Wien - Gibt es sie oder gibt es sie nicht: die Generation Praktikum? Laut einer vom Wissenschaftsministerium in Auftrag gegebenen Studie, die vor zwei Wochen präsentiert wurde, ist sie ein Mythos. Demnach sind Hochschulabsolventen nur kurz auf Arbeitssuche und beim ersten Job zu fast zwei Drittel unbefristet beschäftigt.

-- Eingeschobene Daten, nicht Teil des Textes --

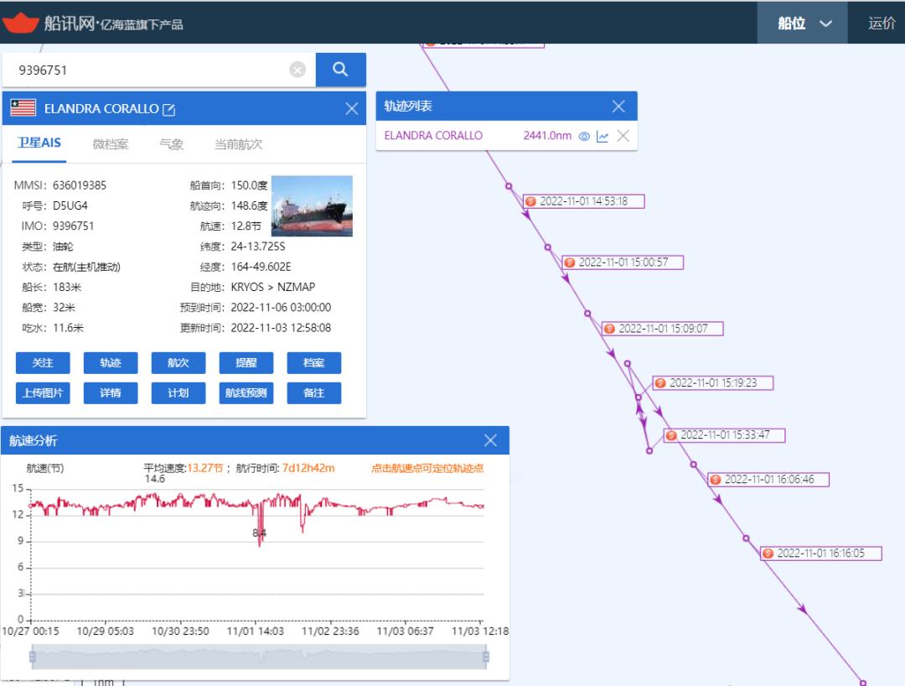Open the 气象 tab
This screenshot has width=905, height=686.
coord(171,144)
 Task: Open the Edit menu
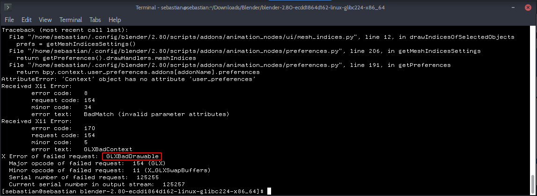coord(26,20)
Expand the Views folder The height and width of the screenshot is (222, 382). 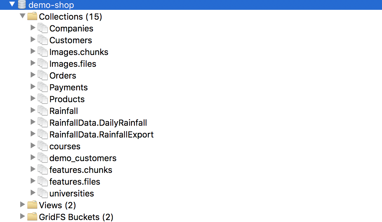click(22, 205)
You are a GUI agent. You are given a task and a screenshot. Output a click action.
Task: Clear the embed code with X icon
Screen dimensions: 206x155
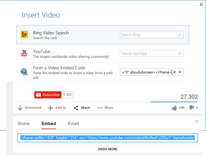pyautogui.click(x=175, y=72)
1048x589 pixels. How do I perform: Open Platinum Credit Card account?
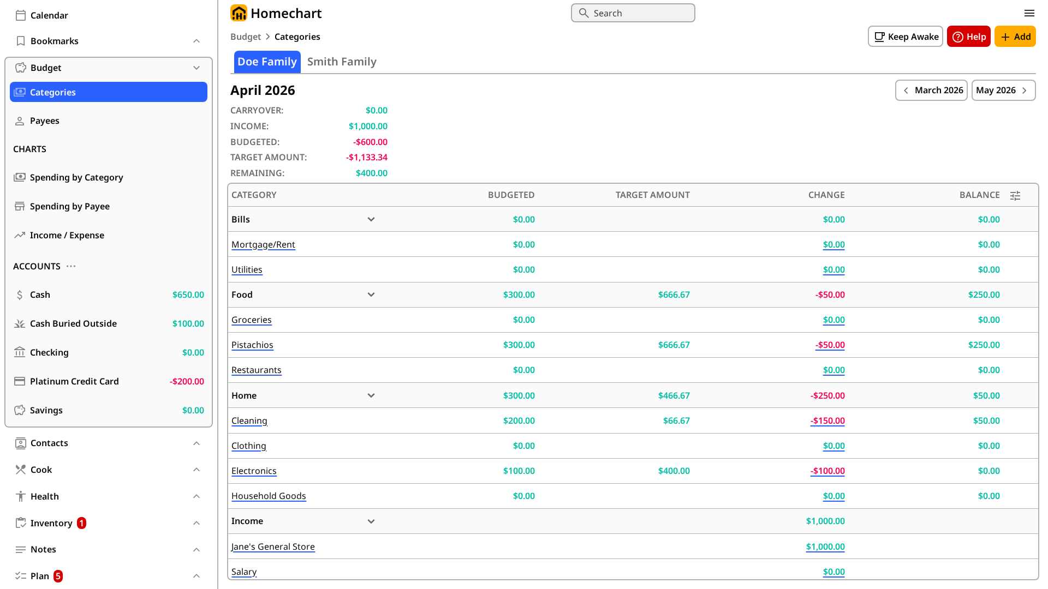coord(74,381)
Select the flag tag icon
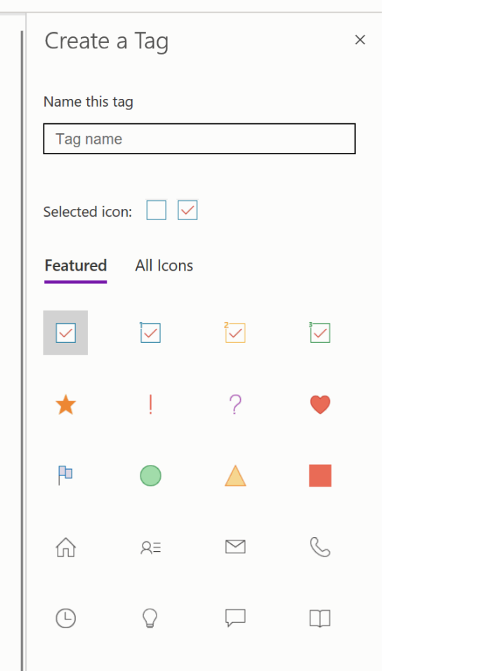This screenshot has height=671, width=502. [x=65, y=475]
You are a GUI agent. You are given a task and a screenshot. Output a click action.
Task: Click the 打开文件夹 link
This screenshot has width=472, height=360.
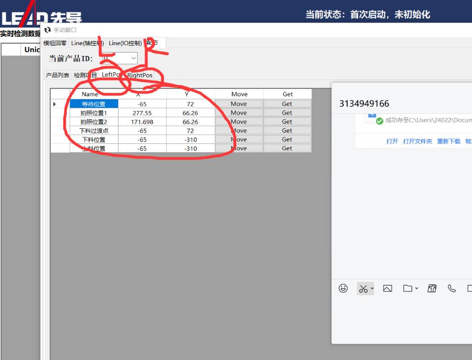tap(417, 141)
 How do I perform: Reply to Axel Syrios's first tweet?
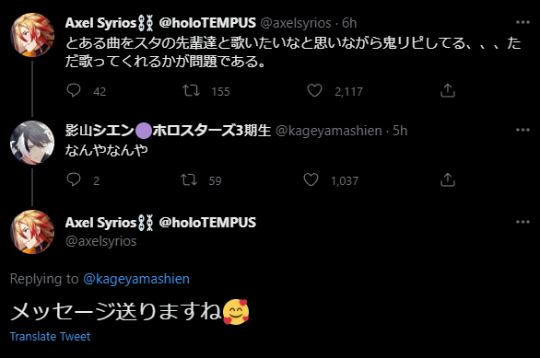click(74, 90)
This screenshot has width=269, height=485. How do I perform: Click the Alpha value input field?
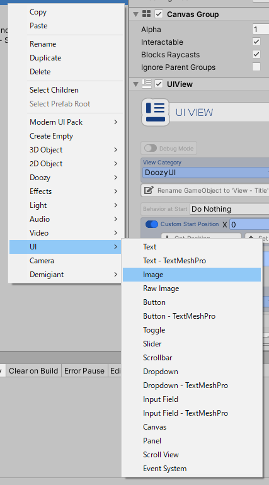(261, 30)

Ein weniger rosiges Bild zeichnet eine andere Studie, die das Sozialministerium beim Institut Forba in Auftrag gab. Sie wurde vom Ministerium zwar nicht veröffentlicht, liegt dem STANDARD aber vor. Es geht dabei weniger um die Frage, wie lange Absolventen auf Jobsuche sind, als darum, welche praktischen Probleme es mit Praktika gibt. Eine zentrale Aussage ist: Es besteht häufig eine große Diskrepanz zwischen tatsächlich geleisteter Arbeit, sozialrechtlicher Absicherung und Bezahlung. Praktikanten werden demnach oft als "günstige, hoch motivierte und qualifizierte Arbeitskräfte eingesetzt, und dies zugleich in Form einer Umgehung regulärer Beschäftigungsverhältnisse mit adäquater Entlohnung bzw. sogar als Ersatz regulär beschäftigter Erwerbstätiger".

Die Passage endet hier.